» **TASK**:
Below this line are records; write out exactly the lines from the one containing "Task: Click the empty" through the one containing "The width and height of the screenshot is (544, 392).", with the pictures left out.

» **DATA TO EXAMINE**:
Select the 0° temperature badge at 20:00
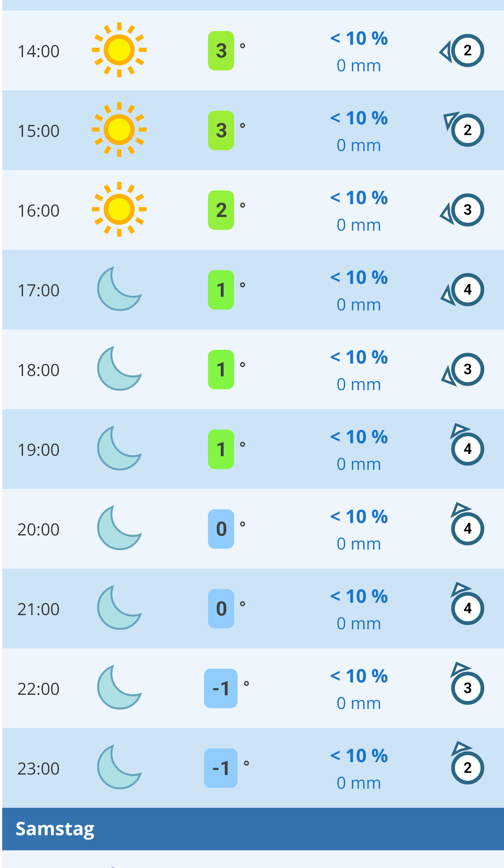 pos(221,529)
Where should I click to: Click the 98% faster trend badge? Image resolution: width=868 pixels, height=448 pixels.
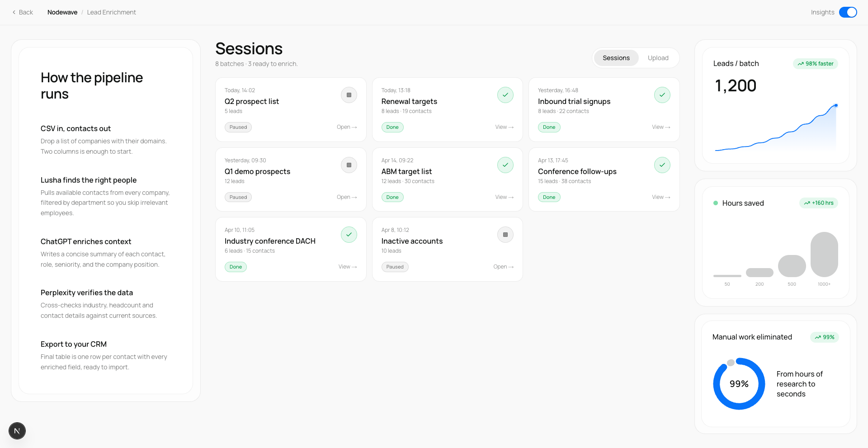[815, 64]
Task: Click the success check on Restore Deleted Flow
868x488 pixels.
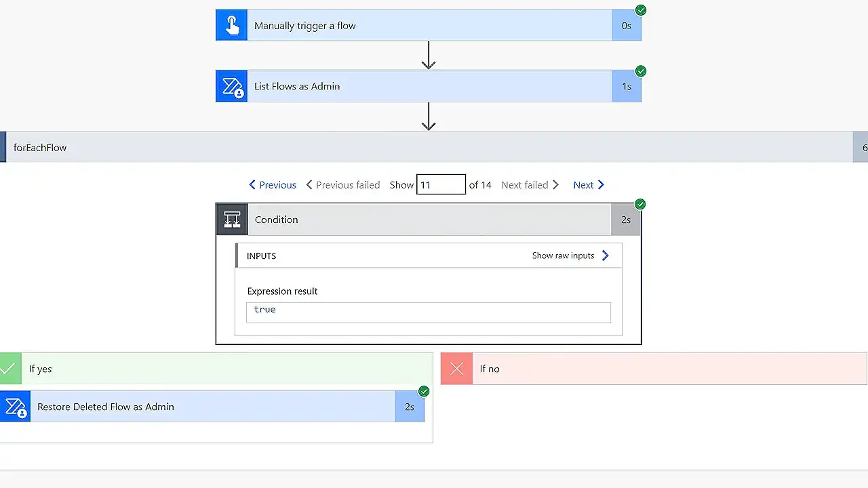Action: [424, 391]
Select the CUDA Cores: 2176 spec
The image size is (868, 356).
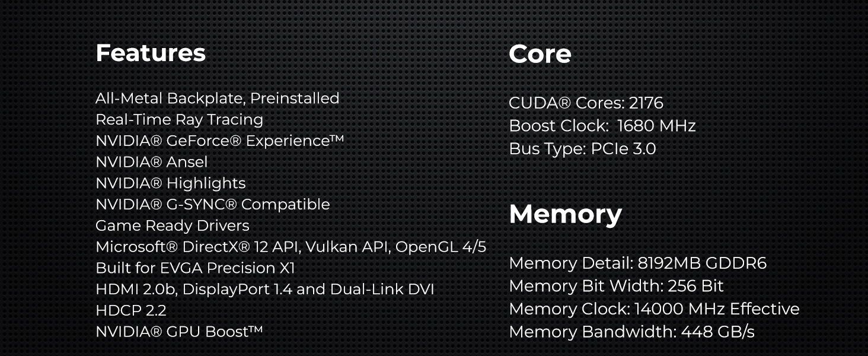(x=586, y=103)
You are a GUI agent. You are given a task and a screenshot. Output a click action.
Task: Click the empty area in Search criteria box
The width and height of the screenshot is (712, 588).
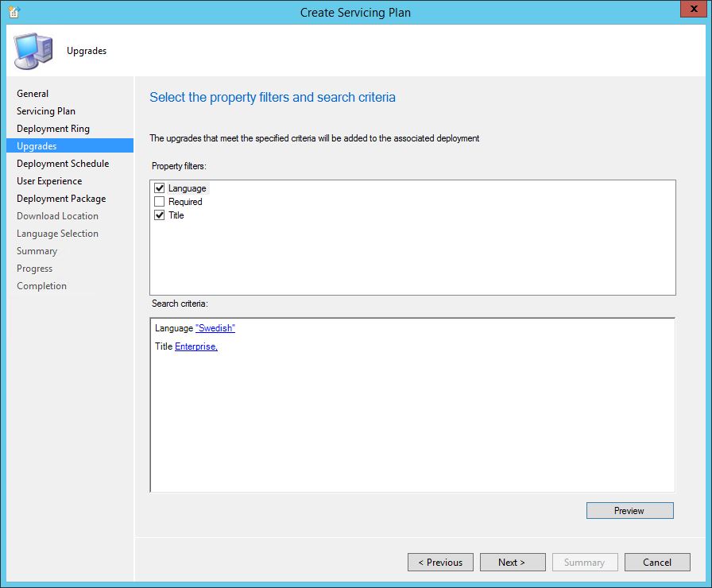pyautogui.click(x=412, y=429)

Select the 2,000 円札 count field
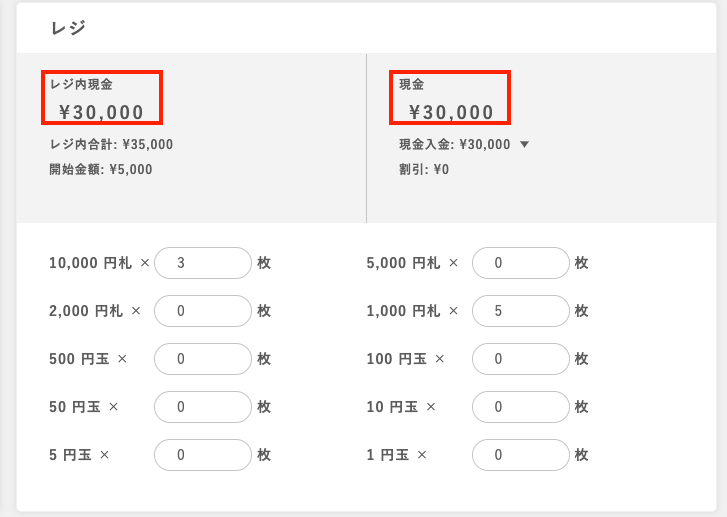tap(203, 311)
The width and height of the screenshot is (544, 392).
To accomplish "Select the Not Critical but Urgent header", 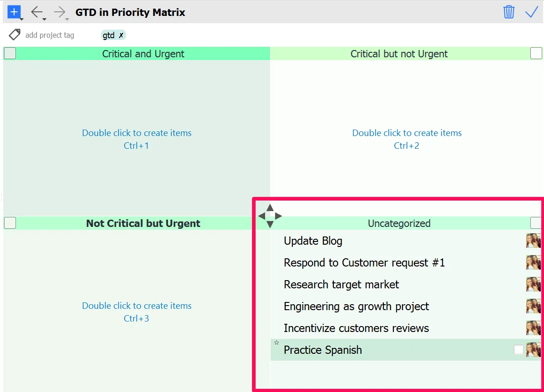I will (x=143, y=223).
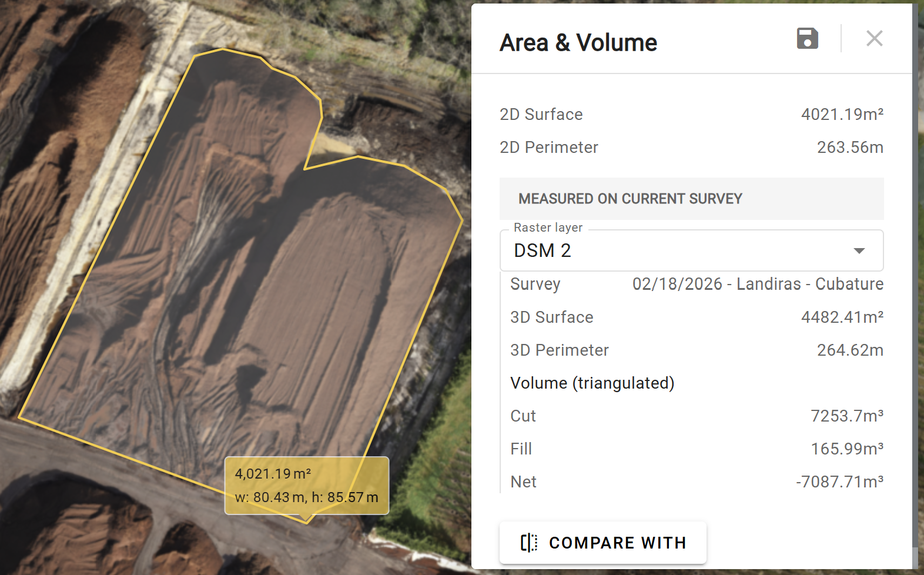
Task: Click the Raster layer dropdown arrow
Action: coord(859,251)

» **RESULT OF THIS EXERCISE**:
Task: Click the empty area in Search criteria box
The width and height of the screenshot is (712, 588).
pyautogui.click(x=412, y=429)

Select the 2,000 円札 count field
tap(203, 311)
The width and height of the screenshot is (544, 392).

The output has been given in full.